====== Listed records

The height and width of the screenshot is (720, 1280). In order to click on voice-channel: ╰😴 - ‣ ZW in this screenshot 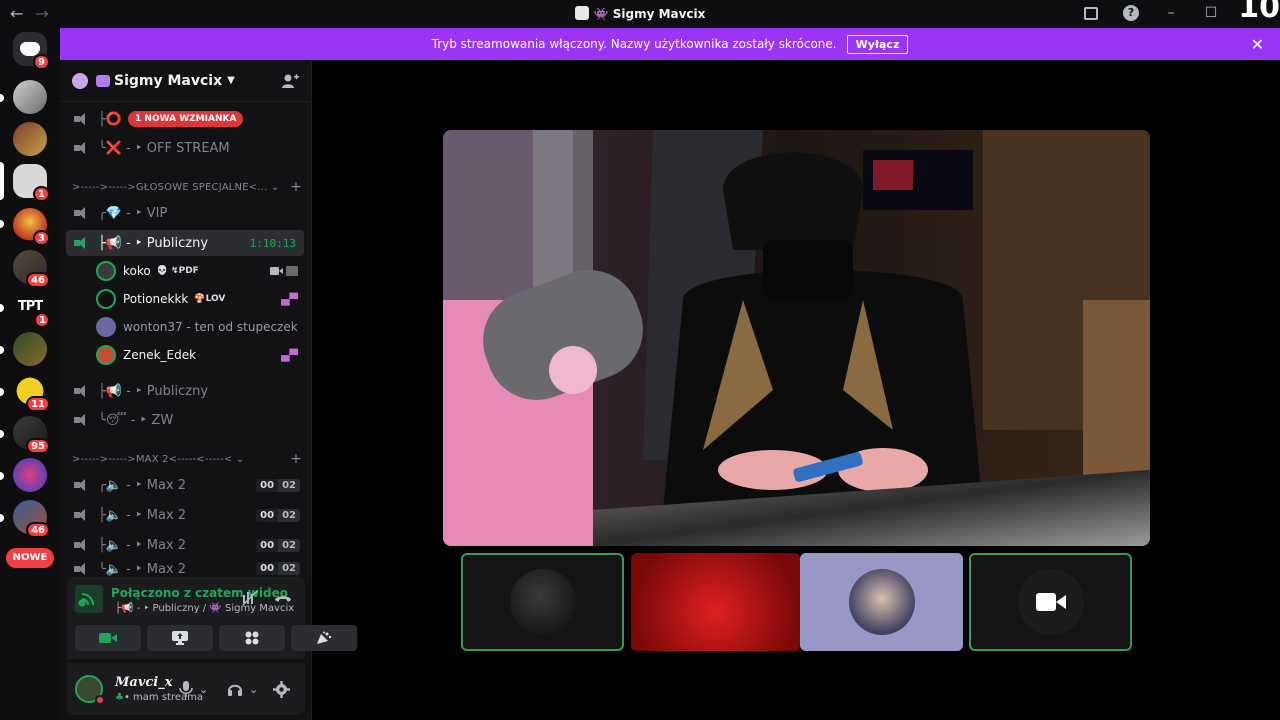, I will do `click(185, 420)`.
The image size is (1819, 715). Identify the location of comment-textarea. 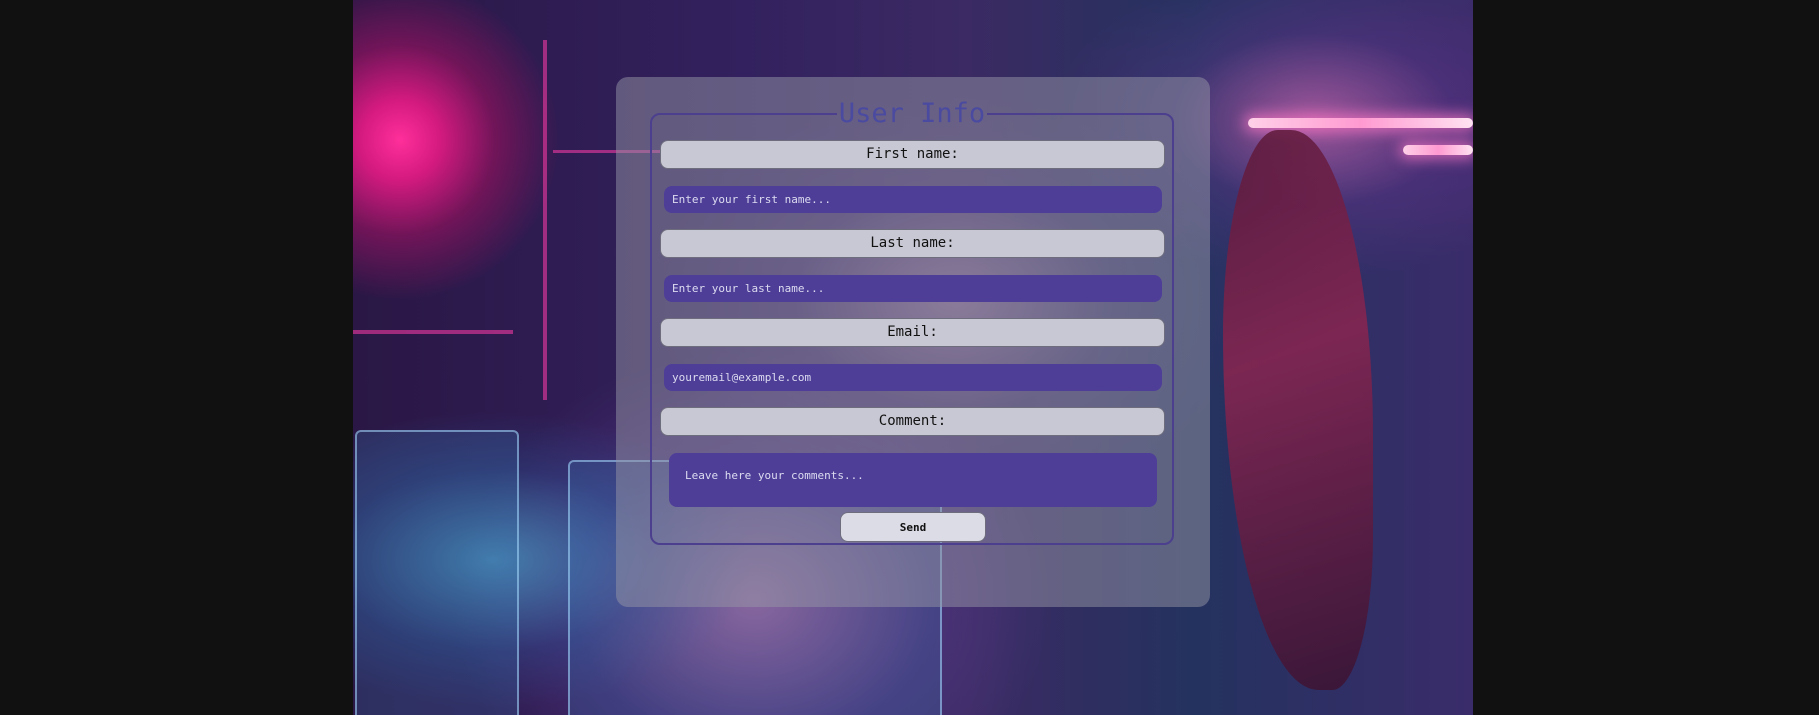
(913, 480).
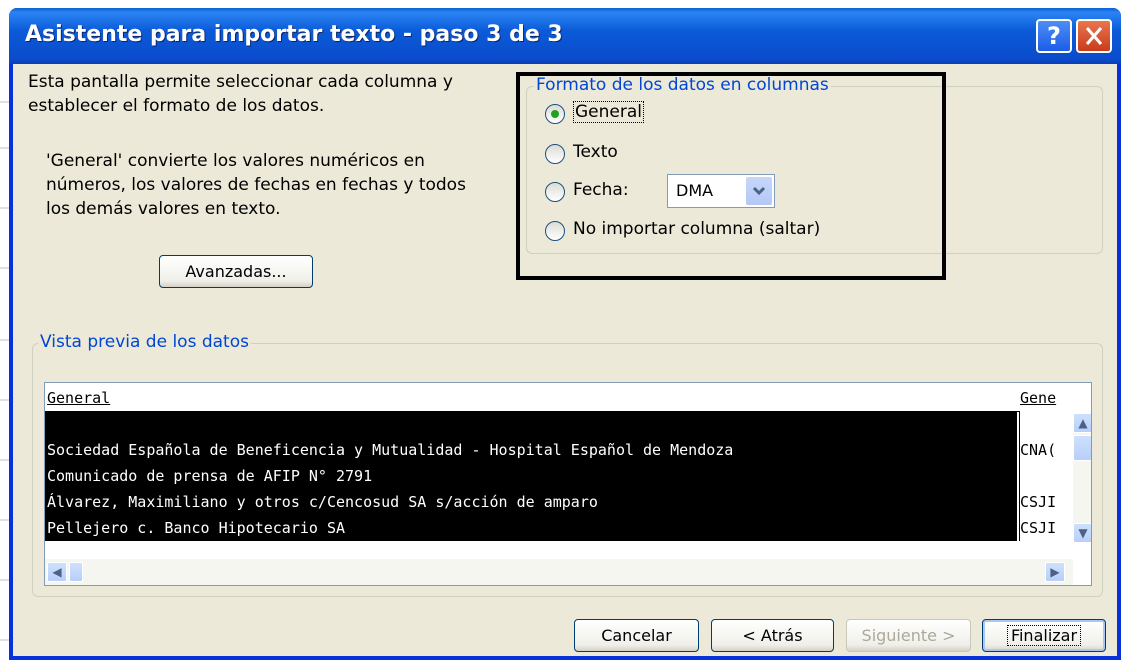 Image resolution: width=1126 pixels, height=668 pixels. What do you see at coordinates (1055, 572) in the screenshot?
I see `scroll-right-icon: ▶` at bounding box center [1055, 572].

============

Task: Reproduce the lines of the records from the line containing "The image size" through the end of the records, inclusive, and omit the pictures.

Written response:
The image size is (1819, 715). Identify the location of comment-textarea. 
(913, 480).
 Image resolution: width=1126 pixels, height=668 pixels. What do you see at coordinates (1055, 572) in the screenshot?
I see `scroll-right-icon: ▶` at bounding box center [1055, 572].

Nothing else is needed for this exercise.